EU Charges Microsoft With Antitrust Violations Over Teams
The European Union has charged Microsoft with antitrust violations for bundling its Teams app with its Office suite, marking the first such charges against the tech giant in over a decade. The European Commission's charge sheet, issued Tuesday, claims Microsoft gave Teams an "undue advantage," harming competitors like Slack and Zoom. Margrethe Vestager, the EU's competition chief, warned, "If confirmed, Microsoft’s conduct would be illegal under our competition rules."
We are concerned that Microsoft may be giving its own communication product Teams an undue advantage over competitors, by tying it to its popular productivity suites for businesses. And preserving competition for remote communication and collaboration tools is essential as it also fosters innovation on these markets. If confirmed, Microsoft’s conduct would be illegal under our competition rules. Microsoft now has the opportunity to reply to our concerns.

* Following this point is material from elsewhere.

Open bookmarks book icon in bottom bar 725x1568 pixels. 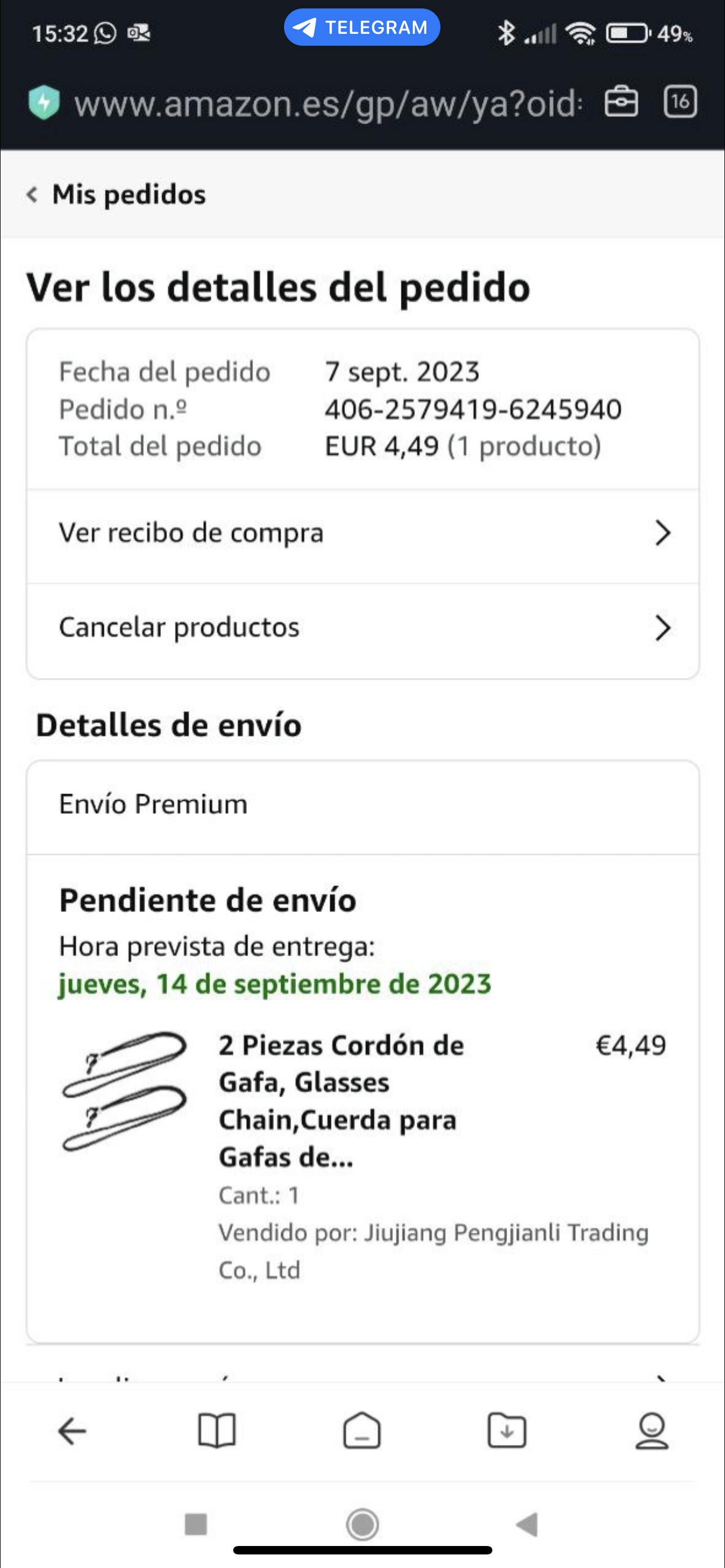[217, 1430]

Margrethe Vestager, Executive Vice-President in charge of competition policy
Despite Microsoft's previous attempts to unbundle Teams from Office, the EU found these measures insufficient. Microsoft's president, Brad Smith, responded,
"We appreciate the additional clarity provided today and will work to find solutions to address the commission’s remaining concerns."
This latest challenge comes amid heightened scrutiny over Microsoft's $75 billion acquisition of Activision Blizzard and its $13 billion partnership with OpenAI. If unresolved, Microsoft could face a fine of up to 10 percent of its annual global revenues.

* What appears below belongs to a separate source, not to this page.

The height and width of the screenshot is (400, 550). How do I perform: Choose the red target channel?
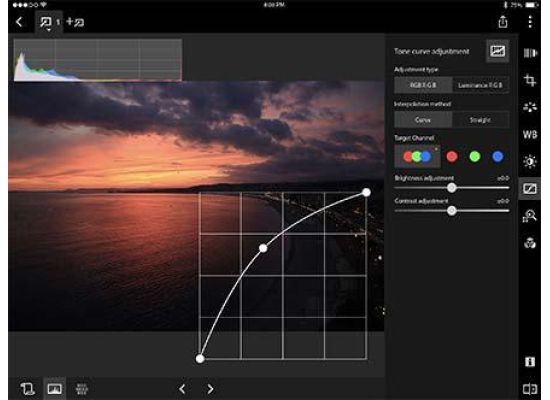tap(452, 156)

Geopolitical Risks Escalate With Russia-Linked Influence Campaigns
As the U.S. presidential election nears, geopolitical tensions are rising due to Russia-linked threat actors like CopyCop ramping up their influence campaigns. Likely aligned with the Russian government, CopyCop uses fake news websites and generative AI to manipulate political content. Initially targeting political leaders in Europe, the group now focuses on the U.S., criticising President Biden and downplaying issues related to former President Trump, as detailed in a report by Recorded Future’s Insikt Group.
These campaigns highlight the growing use of AI to undermine democratic processes globally. CopyCop's ability to generate manipulated content complicates efforts to attribute these operations to foreign adversaries. This trend extends to other Russia-affiliated networks like Doppelgänger, which spreads disinformation to discredit political movements. The U.S. Justice Department remains vigilant against foreign adversaries abusing AI to accelerate disinformation and proliferate deepfakes, signalling a significant escalation in information warfare and posing risks to election integrity and global political stability.